Slideshow: Telling an Innovation Story Over the Years
May 20, 2011
In the early twentieth century, as light was electrifying cities across the country, it was portrayed as a floating goddess of prosperity and life. Street-ology, as an academic discipline never took off, but GE lit many of America’s largest cities.
By the post-War, comic book era, however, light had changed in its portrayal from godliness to stressed out gremlins running through a tube.
This multi-page spread details some of GE’s inventions of the 1920s and 1930s in a magazine, text-heavy style. It also features the original precursor to the bedside BlackBerry charger.
GE’s craftsmanship and industrial lyricism have always been trademarks for the brand.
No man has ever been more surprised by a headline containing eight numbers than this gentleman.
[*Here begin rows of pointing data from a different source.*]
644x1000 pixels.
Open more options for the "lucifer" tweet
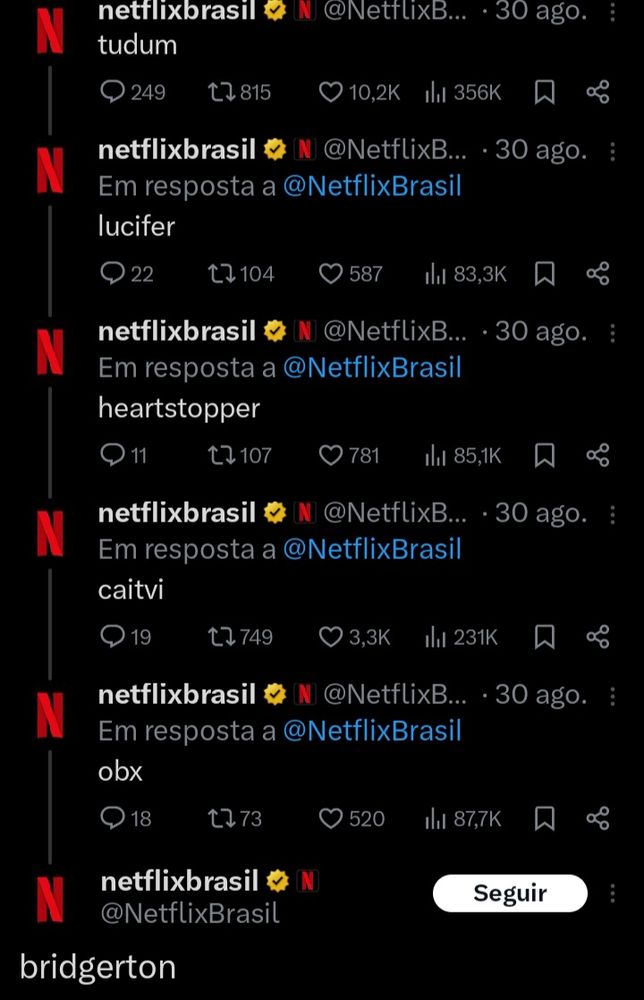tap(612, 151)
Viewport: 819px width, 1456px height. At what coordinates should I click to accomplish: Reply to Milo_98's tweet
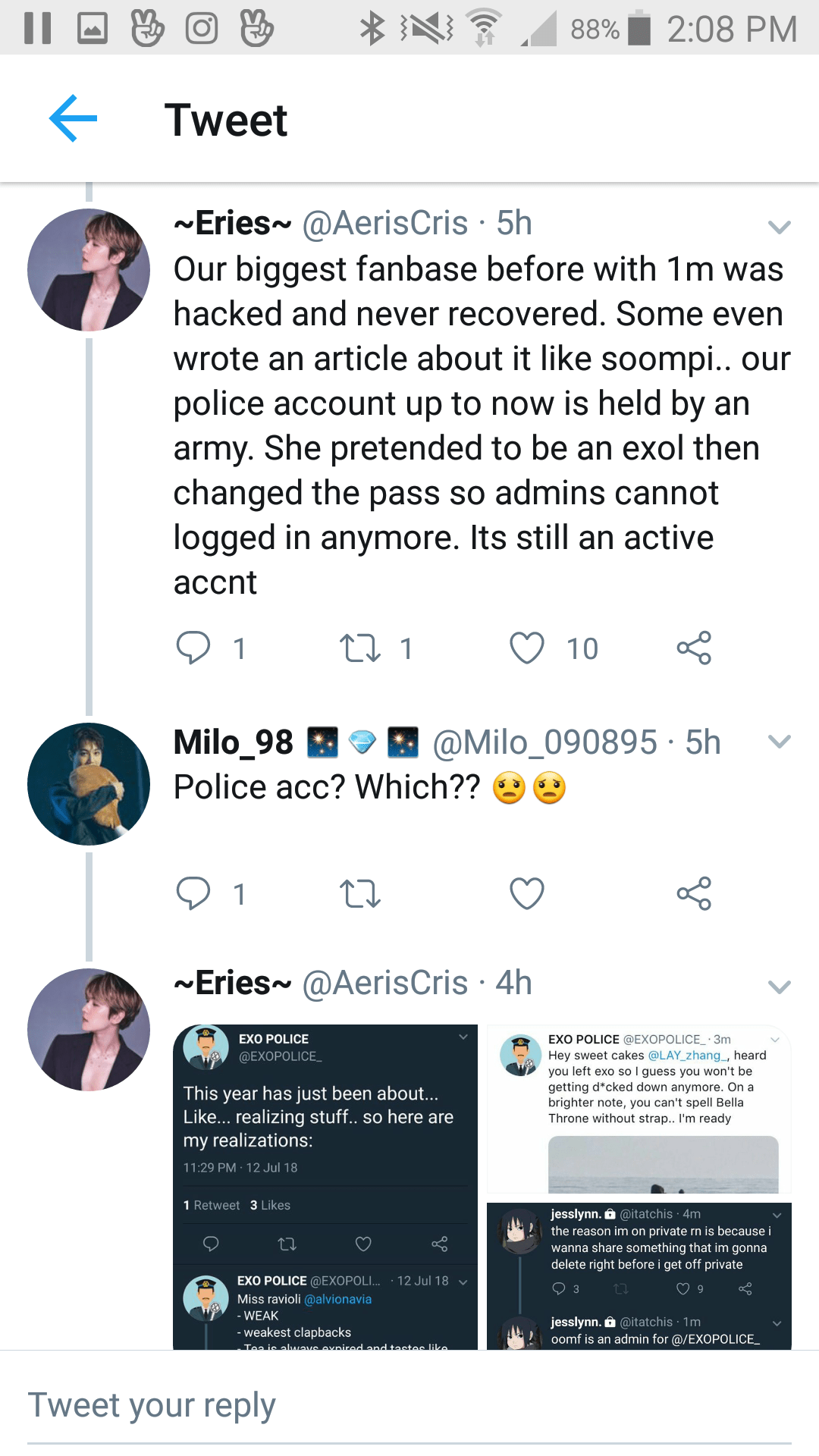[193, 893]
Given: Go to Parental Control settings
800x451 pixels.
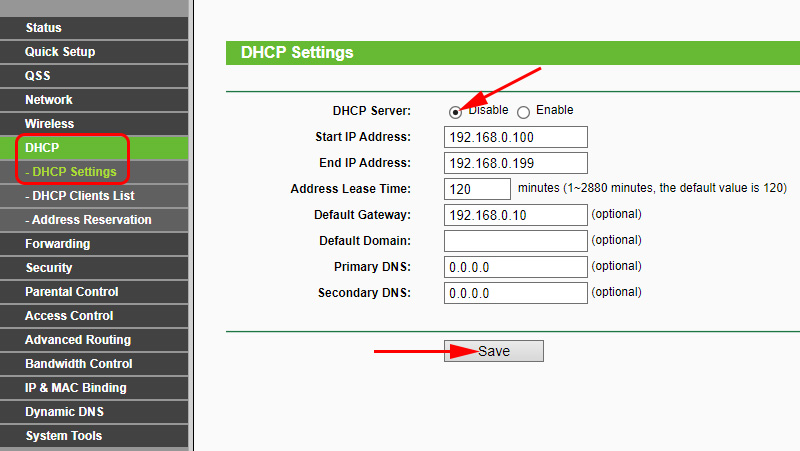Looking at the screenshot, I should (x=72, y=292).
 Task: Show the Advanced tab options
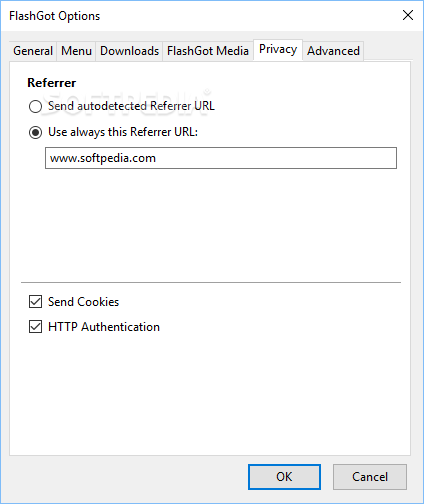point(333,51)
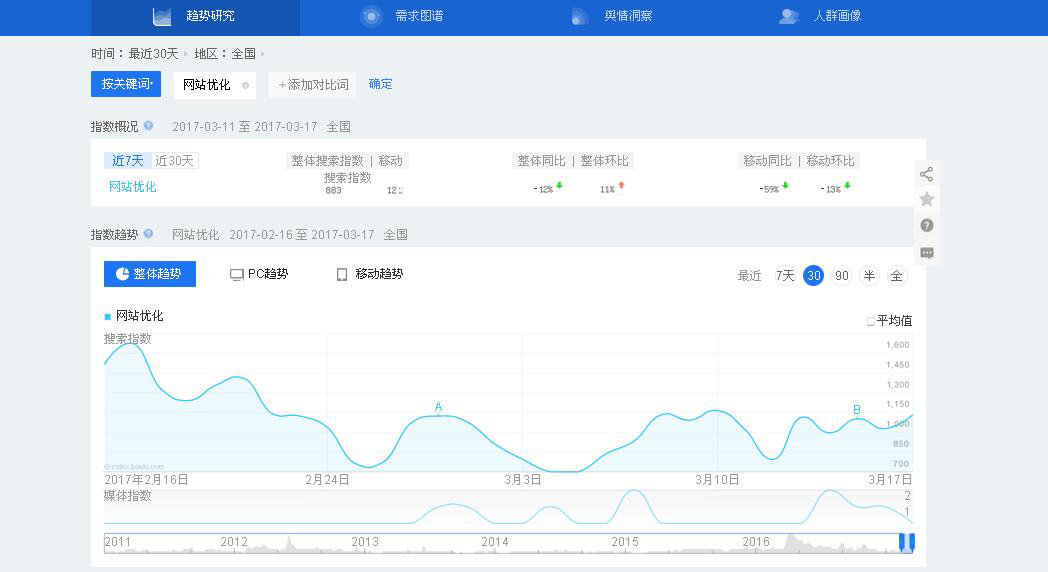Viewport: 1048px width, 572px height.
Task: Click the blue handle on the timeline range slider
Action: 906,542
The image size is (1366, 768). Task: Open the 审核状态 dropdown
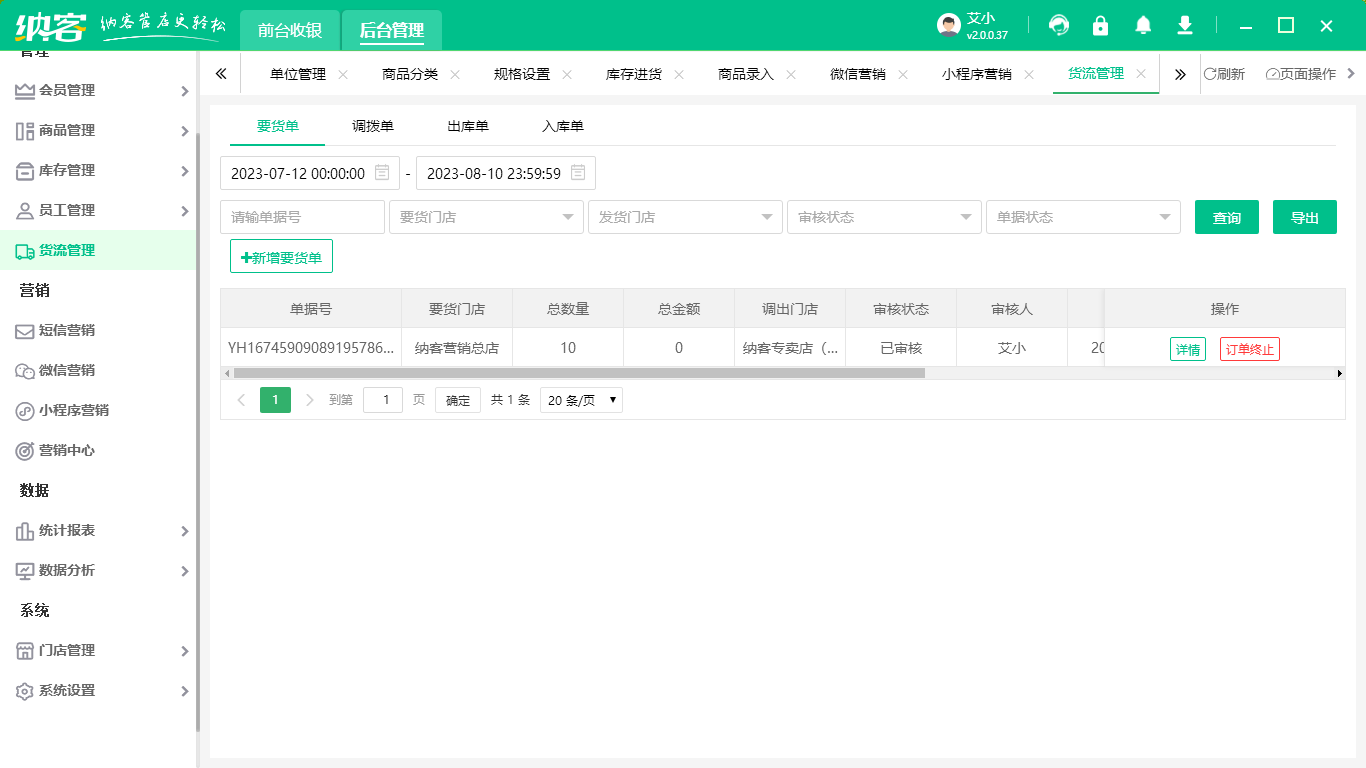tap(884, 217)
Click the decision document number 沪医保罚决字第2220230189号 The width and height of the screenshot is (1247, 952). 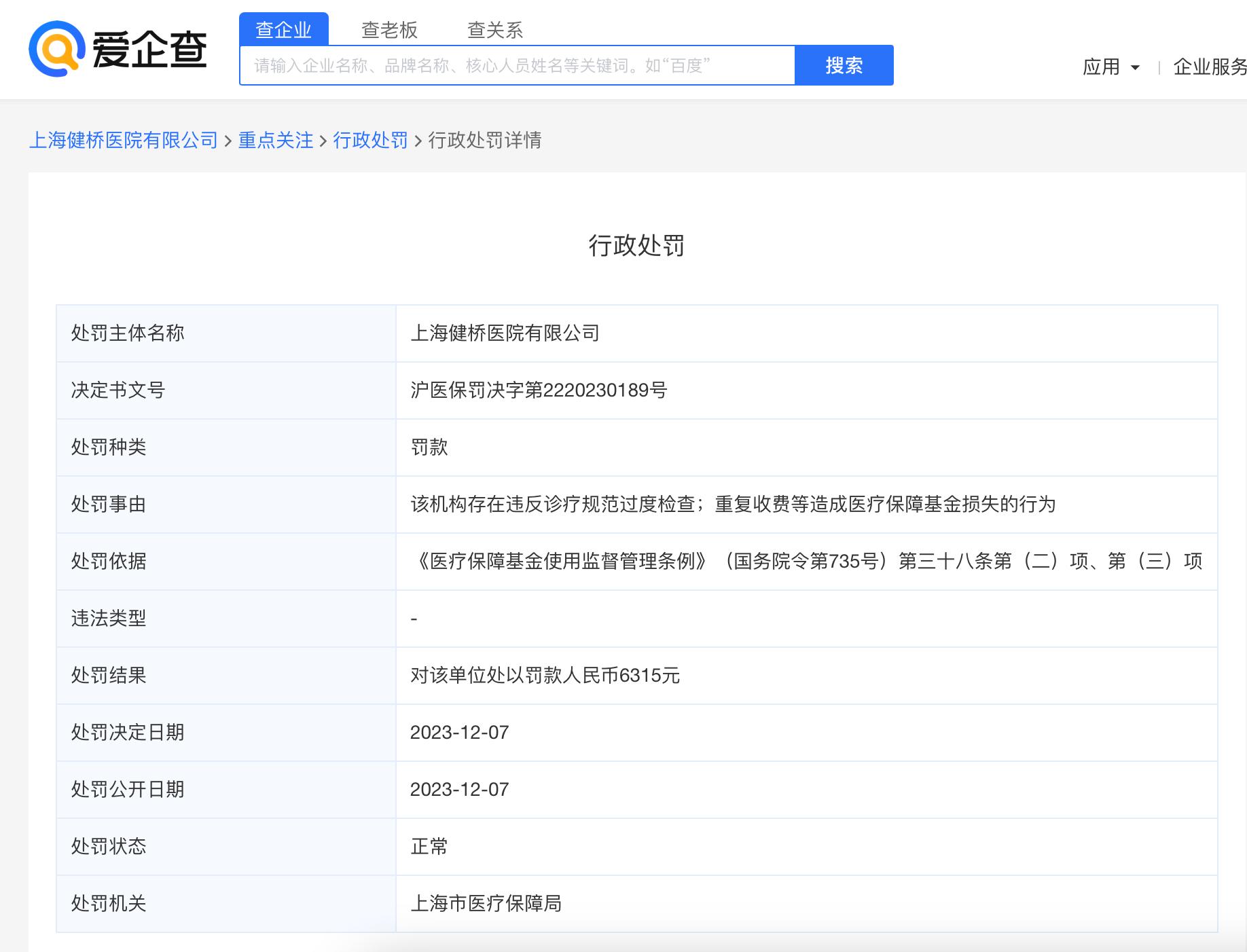coord(539,390)
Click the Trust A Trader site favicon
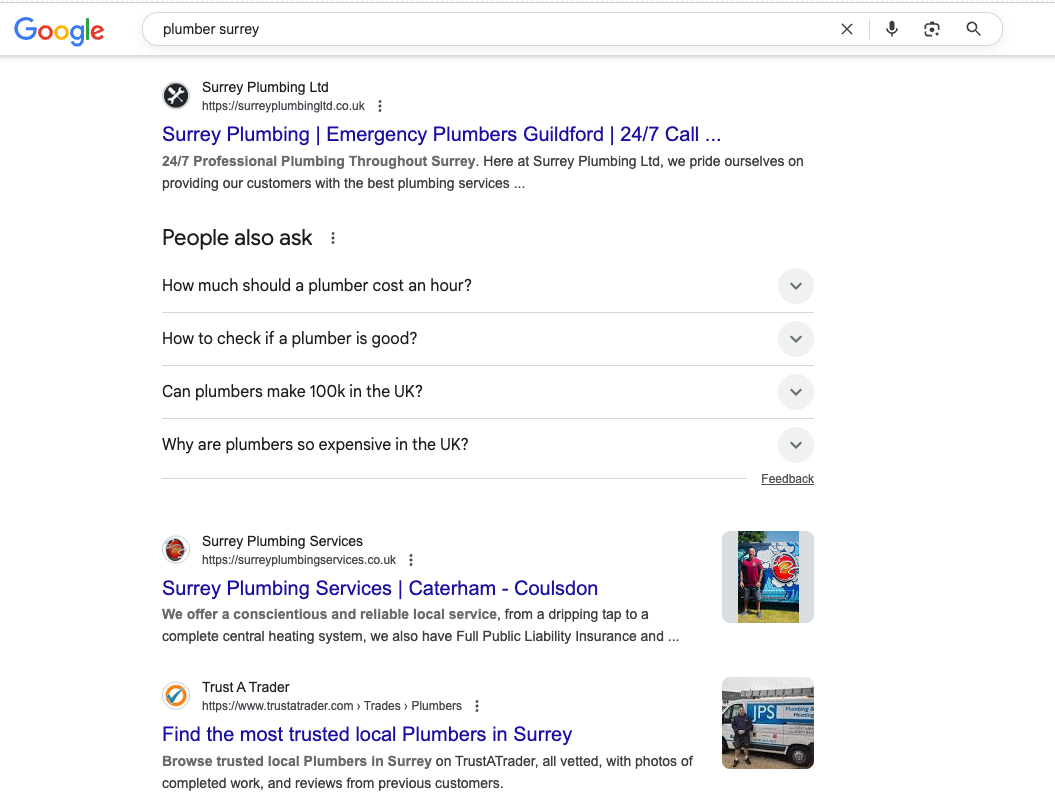 [176, 695]
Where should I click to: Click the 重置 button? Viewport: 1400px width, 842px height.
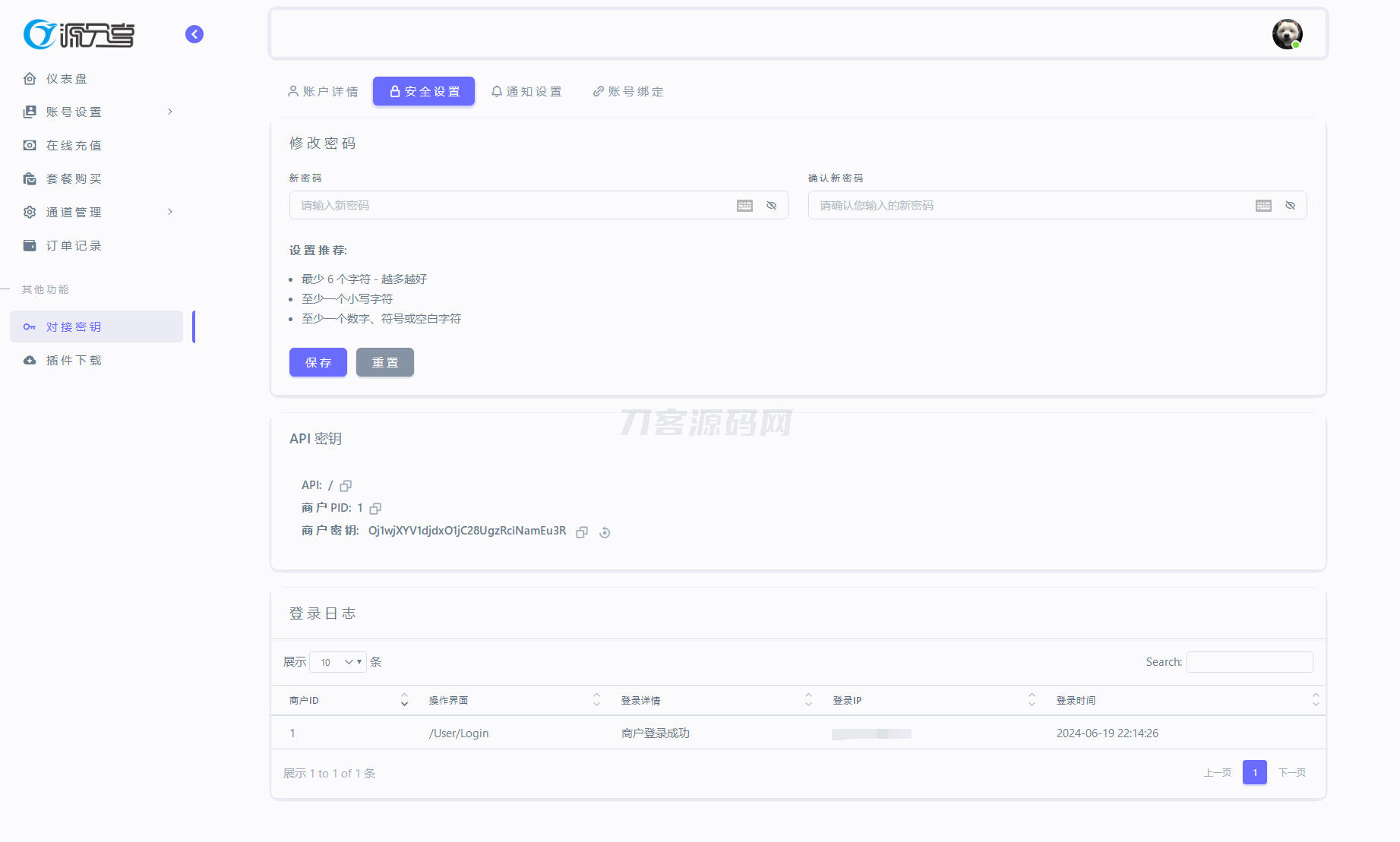pyautogui.click(x=384, y=362)
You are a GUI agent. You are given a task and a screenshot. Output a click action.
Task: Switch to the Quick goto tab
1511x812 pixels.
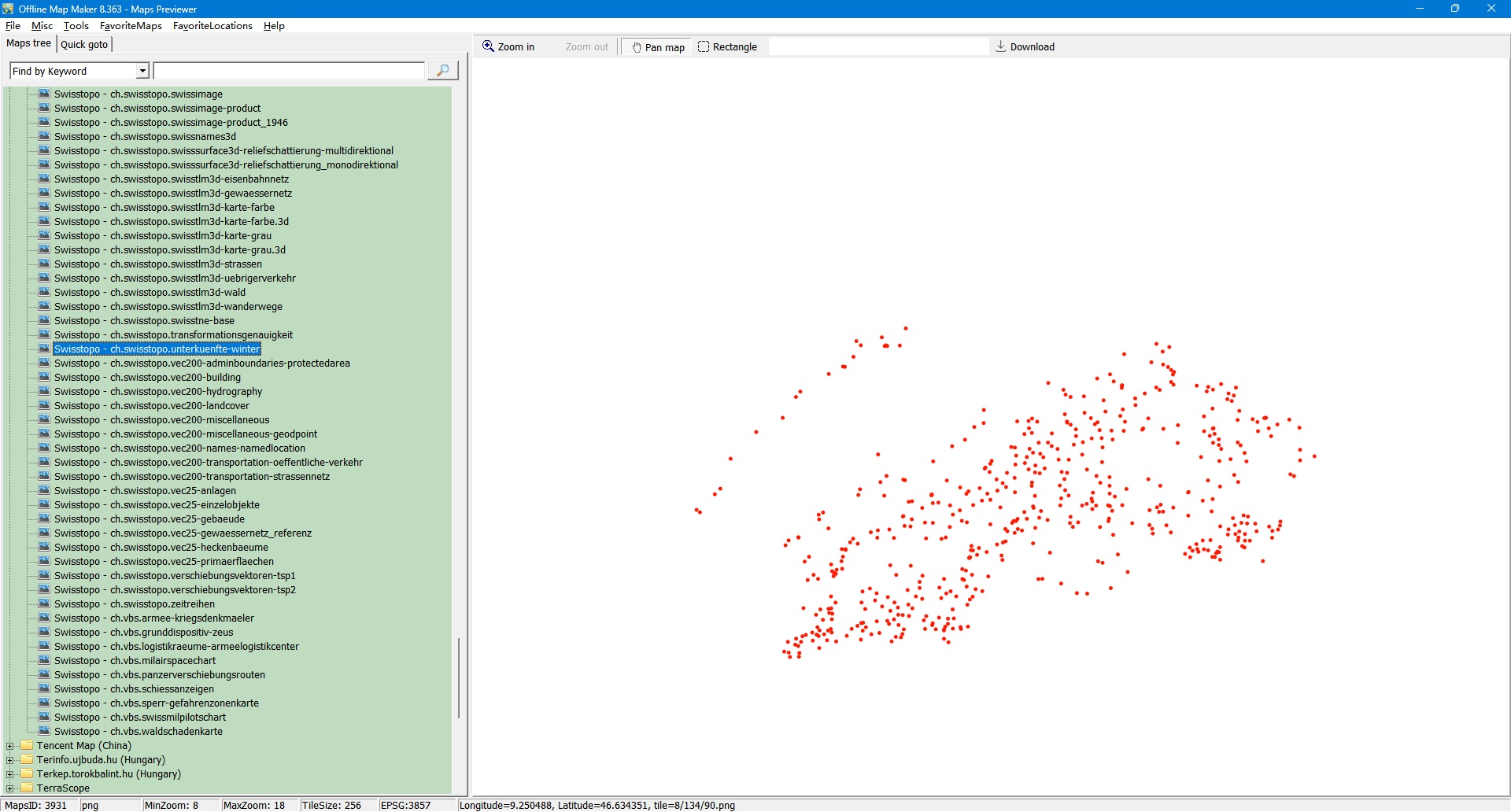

Maybe he’s just confused as to how you can save $700,000,000 from a base number of $592,000,000.
Taking Americans inside the process of making, and building was as important in the 1950s as it is today. Learning to read a blueprint while flying a helicopter, however, may just be a bygone art.
The imagination of Atomic Age scientists and artists to envision the intersection of telecommunications and aviation (while also sketching a 50s version of the stealth bomber) is pretty remarkable… even if we still cannot take phone calls on planes.
The “little giant” with its “enorme potencia” makes its first appearance to Spanish speakers.
In the post-War era, GE’s adventure series of comic books, including Adventures in Electricity explained electricity, circuits and aviation to kids through an illustrated series.
GE promoting its efficiency, but also branding the “House of Magic” it operated at the World’s Fair.